Source information Block Start
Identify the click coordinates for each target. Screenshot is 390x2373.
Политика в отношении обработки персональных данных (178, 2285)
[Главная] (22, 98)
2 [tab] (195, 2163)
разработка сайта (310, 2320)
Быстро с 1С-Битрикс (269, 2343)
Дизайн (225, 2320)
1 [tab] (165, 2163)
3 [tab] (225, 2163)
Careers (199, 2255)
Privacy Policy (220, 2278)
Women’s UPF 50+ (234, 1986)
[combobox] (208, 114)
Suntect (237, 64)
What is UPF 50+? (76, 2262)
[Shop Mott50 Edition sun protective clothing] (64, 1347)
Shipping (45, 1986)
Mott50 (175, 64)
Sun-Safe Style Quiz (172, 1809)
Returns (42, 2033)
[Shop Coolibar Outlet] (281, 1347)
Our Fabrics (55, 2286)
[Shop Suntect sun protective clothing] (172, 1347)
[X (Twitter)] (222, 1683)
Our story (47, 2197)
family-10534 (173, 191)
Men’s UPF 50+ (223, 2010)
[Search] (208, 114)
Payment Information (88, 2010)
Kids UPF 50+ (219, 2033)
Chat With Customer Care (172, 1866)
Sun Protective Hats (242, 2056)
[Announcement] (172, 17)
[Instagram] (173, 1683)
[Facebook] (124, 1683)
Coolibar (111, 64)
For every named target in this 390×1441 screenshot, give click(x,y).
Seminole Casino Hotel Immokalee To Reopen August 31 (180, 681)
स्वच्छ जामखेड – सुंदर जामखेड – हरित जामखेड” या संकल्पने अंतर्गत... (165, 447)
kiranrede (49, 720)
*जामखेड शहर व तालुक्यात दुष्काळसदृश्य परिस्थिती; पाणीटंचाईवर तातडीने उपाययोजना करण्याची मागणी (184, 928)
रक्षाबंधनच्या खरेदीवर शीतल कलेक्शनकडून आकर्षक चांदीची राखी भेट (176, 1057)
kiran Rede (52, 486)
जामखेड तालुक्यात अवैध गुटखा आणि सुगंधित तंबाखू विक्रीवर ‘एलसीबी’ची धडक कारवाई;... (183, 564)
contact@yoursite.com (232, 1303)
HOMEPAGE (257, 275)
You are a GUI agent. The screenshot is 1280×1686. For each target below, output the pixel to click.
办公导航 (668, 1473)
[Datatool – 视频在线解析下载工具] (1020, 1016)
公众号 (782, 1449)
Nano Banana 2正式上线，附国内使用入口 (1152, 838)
Source information Block End
Problem: Reproduce every entry shown above, precisely as it stands.

The completed task:
Identify the click coordinates for each target. Screenshot is 390x2373.
Политика в отношении обработки персональных данных (178, 2285)
[Главная] (22, 98)
2 [tab] (195, 2163)
разработка сайта (310, 2320)
Быстро с 1С-Битрикс (269, 2343)
Дизайн (225, 2320)
1 [tab] (165, 2163)
3 [tab] (225, 2163)
Careers (199, 2255)
Privacy Policy (220, 2278)
Women’s UPF 50+ (234, 1986)
[combobox] (208, 114)
Suntect (237, 64)
What is UPF 50+? (76, 2262)
[Shop Mott50 Edition sun protective clothing] (64, 1347)
Shipping (45, 1986)
Mott50 (175, 64)
Sun-Safe Style Quiz (172, 1809)
Returns (42, 2033)
[Shop Coolibar Outlet] (281, 1347)
Our Fabrics (55, 2286)
[Shop Suntect sun protective clothing] (172, 1347)
[X (Twitter)] (222, 1683)
Our story (47, 2197)
family-10534 (173, 191)
Men’s UPF 50+ (223, 2010)
[Search] (208, 114)
Payment Information (88, 2010)
Kids UPF 50+ (219, 2033)
Chat With Customer Care (172, 1866)
Sun Protective Hats (242, 2056)
[Announcement] (172, 17)
[Instagram] (173, 1683)
[Facebook] (124, 1683)
Coolibar (111, 64)
For every named target in this 390×1441 screenshot, give click(x,y).
Seminole Casino Hotel Immokalee To Reopen August 31 (180, 681)
स्वच्छ जामखेड – सुंदर जामखेड – हरित जामखेड” या संकल्पने अंतर्गत... (165, 447)
kiranrede (49, 720)
*जामखेड शहर व तालुक्यात दुष्काळसदृश्य परिस्थिती; पाणीटंचाईवर तातडीने उपाययोजना करण्याची मागणी (184, 928)
रक्षाबंधनच्या खरेदीवर शीतल कलेक्शनकडून आकर्षक चांदीची राखी भेट (176, 1057)
kiran Rede (52, 486)
जामखेड तालुक्यात अवैध गुटखा आणि सुगंधित तंबाखू विक्रीवर ‘एलसीबी’ची धडक कारवाई;... (183, 564)
contact@yoursite.com (232, 1303)
HOMEPAGE (257, 275)
You are a GUI agent. The screenshot is 1280×1686. For each target below, output the pixel to click.
办公导航 (668, 1473)
[Datatool – 视频在线解析下载工具] (1020, 1016)
公众号 (782, 1449)
Nano Banana 2正式上线，附国内使用入口 (1152, 838)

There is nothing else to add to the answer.